The quarter also marked a record for organic capital accumulation. The bank saw strong performance across capital markets and has been actively raising capital, totaling over $22 billion in the quarter, of which 12% was retained on the balance sheet. Gorman took time in the earnings call to highlight a new strategic partnership with Blackstone, which aims to enhance growth and manage credit risks using an underwrite-to-distribute model.

“This partnership will allow us to accelerate growth and manage credit concentration risk within our differentiated commercial platform,” Gorman said. “It is another example of how we are delivering best in class execution for our clients. This deal also further validates our distinctive underwrite to distribute model, in that one of the largest private credit providers has recognized our platform for its ability to originate soundly underwrite and service at volume with our high-quality clients. As markets evolve, we will continue to evaluate the potential for arrangements with other leading providers like this one, which allow us to operate distinctive experience for our clients, while concurrently managing our risk.”

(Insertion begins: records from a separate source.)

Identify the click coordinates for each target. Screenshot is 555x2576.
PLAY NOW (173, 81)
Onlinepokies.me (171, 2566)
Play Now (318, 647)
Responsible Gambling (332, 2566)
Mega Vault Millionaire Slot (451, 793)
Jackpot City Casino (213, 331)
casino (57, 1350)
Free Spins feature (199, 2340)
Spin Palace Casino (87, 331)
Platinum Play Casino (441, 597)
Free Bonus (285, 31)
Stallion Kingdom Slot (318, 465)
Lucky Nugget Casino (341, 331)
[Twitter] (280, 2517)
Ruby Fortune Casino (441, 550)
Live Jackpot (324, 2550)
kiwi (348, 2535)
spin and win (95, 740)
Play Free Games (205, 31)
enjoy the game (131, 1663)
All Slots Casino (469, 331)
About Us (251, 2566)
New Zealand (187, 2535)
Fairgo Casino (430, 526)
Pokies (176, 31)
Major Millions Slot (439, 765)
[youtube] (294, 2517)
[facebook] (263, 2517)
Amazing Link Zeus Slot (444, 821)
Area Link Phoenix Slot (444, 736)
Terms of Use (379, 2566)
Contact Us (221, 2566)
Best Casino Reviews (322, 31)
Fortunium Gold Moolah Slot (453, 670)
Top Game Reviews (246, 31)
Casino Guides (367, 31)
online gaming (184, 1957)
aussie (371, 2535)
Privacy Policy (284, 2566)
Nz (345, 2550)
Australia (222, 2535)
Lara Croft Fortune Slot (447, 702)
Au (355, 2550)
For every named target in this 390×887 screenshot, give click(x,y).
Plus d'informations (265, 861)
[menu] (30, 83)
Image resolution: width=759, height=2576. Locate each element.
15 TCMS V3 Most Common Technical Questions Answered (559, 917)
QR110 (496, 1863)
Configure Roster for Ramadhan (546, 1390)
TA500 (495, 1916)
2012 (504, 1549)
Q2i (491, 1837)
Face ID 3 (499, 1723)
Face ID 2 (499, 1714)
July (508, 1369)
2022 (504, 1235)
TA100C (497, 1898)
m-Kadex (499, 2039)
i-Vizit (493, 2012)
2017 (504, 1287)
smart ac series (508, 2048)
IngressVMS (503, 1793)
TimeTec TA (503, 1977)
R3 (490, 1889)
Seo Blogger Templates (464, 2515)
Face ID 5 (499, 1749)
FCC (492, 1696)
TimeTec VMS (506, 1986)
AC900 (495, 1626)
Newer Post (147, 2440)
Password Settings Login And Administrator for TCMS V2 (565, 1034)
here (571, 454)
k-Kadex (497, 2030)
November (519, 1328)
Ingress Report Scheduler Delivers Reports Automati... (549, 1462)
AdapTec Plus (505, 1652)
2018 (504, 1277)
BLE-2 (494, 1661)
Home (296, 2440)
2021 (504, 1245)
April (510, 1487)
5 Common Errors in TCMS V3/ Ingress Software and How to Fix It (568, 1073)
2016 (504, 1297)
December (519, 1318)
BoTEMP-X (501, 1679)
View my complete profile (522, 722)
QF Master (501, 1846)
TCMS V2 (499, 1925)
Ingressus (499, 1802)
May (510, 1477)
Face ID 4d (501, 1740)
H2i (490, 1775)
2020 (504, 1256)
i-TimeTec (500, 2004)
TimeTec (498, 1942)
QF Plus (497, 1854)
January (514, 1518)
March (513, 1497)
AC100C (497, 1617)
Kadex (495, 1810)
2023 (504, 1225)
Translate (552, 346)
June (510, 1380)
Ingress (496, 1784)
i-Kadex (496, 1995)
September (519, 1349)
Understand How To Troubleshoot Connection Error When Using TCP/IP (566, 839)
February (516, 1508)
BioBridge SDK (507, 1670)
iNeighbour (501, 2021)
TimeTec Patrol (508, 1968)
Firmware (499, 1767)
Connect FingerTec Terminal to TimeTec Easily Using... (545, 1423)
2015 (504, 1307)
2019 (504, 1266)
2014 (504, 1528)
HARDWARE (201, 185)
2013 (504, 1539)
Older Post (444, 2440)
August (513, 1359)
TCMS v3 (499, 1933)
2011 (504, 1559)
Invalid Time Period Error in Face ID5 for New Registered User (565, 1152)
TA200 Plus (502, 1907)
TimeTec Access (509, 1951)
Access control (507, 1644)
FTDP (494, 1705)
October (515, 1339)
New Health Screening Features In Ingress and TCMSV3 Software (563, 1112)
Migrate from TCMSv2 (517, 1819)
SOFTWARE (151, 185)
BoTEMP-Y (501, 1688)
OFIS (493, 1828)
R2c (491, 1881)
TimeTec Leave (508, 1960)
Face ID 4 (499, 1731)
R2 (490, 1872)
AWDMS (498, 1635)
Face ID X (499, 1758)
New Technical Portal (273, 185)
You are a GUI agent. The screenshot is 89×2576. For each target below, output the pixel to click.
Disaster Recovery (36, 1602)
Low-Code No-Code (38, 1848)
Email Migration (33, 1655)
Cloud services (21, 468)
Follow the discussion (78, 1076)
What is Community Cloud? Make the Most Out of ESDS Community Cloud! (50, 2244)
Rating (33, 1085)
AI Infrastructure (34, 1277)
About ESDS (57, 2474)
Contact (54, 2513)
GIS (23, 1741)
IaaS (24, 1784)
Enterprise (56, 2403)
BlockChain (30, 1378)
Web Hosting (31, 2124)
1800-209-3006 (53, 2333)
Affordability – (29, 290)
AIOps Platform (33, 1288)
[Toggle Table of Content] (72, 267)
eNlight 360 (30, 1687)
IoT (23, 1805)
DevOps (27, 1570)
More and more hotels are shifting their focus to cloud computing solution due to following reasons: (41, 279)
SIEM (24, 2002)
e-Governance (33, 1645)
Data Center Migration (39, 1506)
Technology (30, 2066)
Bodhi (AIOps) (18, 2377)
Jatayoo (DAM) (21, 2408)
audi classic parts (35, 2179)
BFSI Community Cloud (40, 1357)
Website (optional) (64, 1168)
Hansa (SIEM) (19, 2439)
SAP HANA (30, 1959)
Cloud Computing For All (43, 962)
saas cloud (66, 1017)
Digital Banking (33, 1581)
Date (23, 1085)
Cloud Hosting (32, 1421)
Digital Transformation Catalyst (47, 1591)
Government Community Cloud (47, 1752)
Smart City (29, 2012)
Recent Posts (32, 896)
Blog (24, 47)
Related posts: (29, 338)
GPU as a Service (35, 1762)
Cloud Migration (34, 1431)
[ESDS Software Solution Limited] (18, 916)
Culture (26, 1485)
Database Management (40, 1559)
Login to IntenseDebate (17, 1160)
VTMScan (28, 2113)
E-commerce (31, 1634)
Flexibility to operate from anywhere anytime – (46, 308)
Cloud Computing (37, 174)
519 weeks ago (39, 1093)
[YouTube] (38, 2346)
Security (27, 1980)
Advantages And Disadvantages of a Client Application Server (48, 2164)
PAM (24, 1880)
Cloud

In keeping with the theme of managing liquidity, Gorman also focused on credit quality, highlighting a strong performance with non-performing loans, net credit losses, and delinquencies maintaining low historical levels, all below the bank’s full-year targets for 2024. He did note a first-quarter increase in “criticized” loans, which are an indicator of financial stress, saying that they can be expected during a prolonged period of higher inflation. According to the earnings call presentation, over 90% of the clients considered most vulnerable were in a sustained high-inflation environment, covering over 80% of the bank’s commercial exposures.

In the weeks preceding the first-quarter earnings announcement, KeyBank focused on its residential loan programs. Its Home Buyer Credit program offers homebuyers purchasing eligible properties in designated communities up to $5,000 toward closing costs and prepaid fees. From the program’s inception in September 2022 through March 26, 2024, the bank funded approximately $1.7 million in Home Buyer Credits, for 382 clients. In total, KeyBank has $322.9 million in mortgage loan applications for approximately $2.8 million in Home Buyer Credits to assist 646 clients.